WHAT TO PRODUCE: Look through the material below. Return exactly the lines from the one with "Open the Address Validation tab" through the one with "The height and", both included.

EXERCISE MATERIAL:
• • • • • • •

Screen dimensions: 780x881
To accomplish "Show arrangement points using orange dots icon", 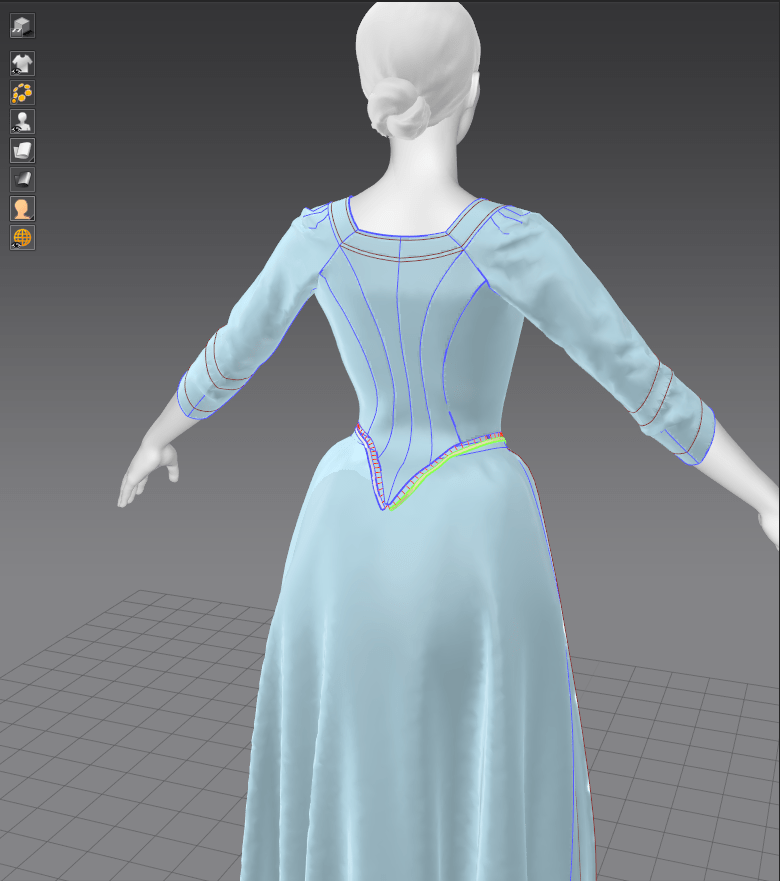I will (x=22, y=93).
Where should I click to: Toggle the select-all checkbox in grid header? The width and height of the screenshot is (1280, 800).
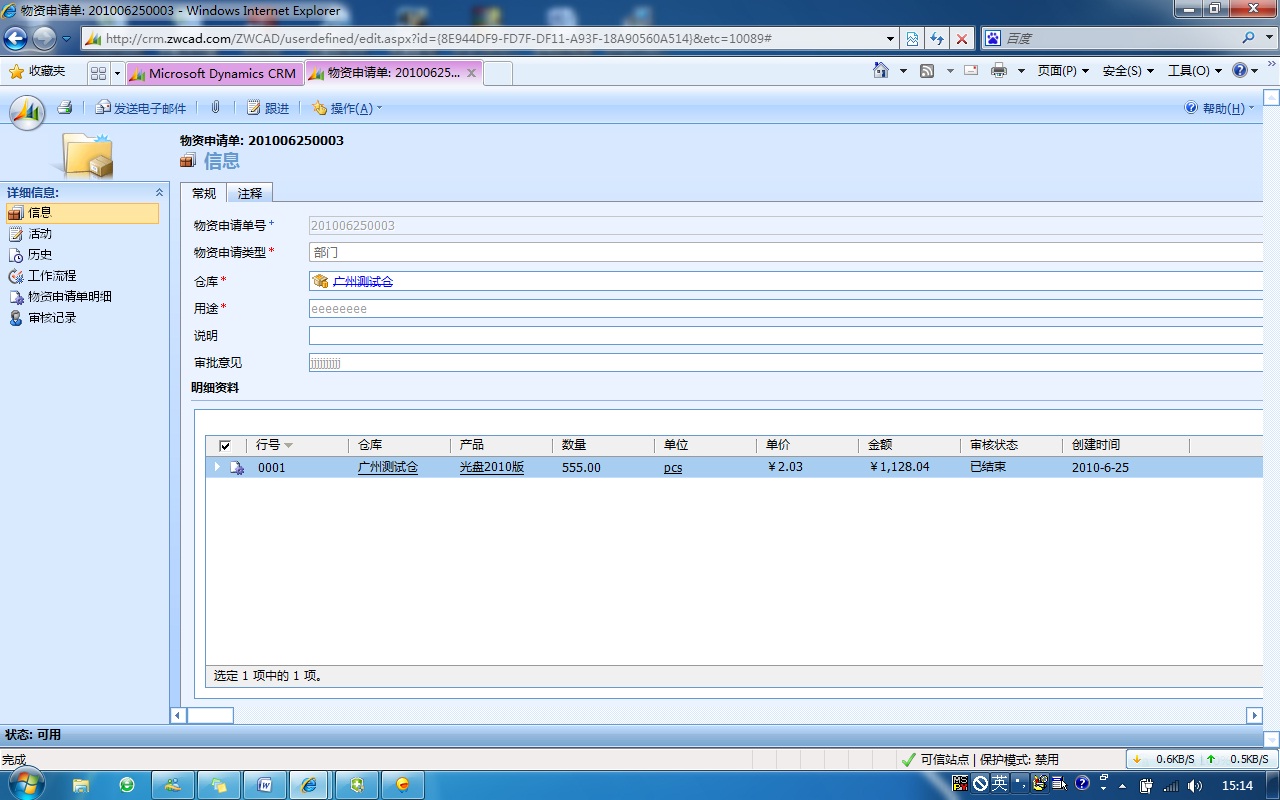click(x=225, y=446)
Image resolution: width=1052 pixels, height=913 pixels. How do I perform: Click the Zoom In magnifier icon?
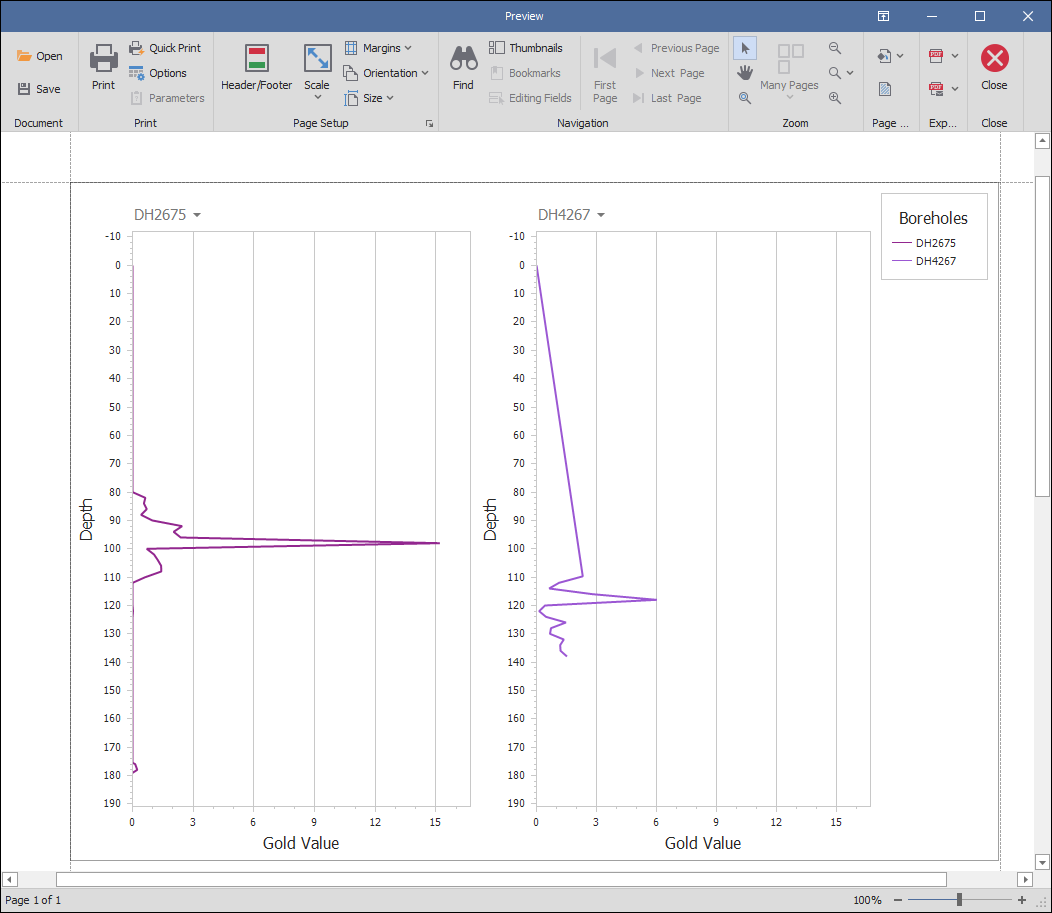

• • • • • • •

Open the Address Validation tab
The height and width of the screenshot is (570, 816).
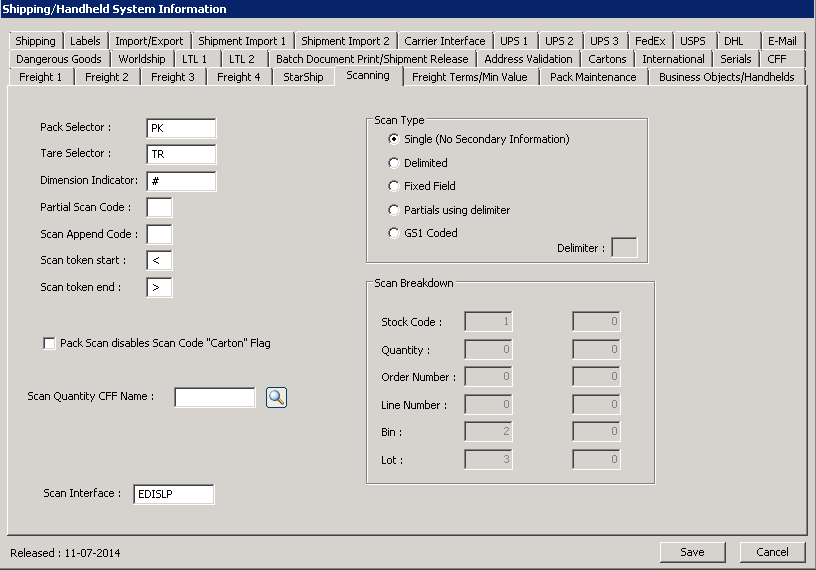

• • • • • • •

ANSWER FOR THE TASK:
Open the Address Validation tab
The height and width of the screenshot is (570, 816).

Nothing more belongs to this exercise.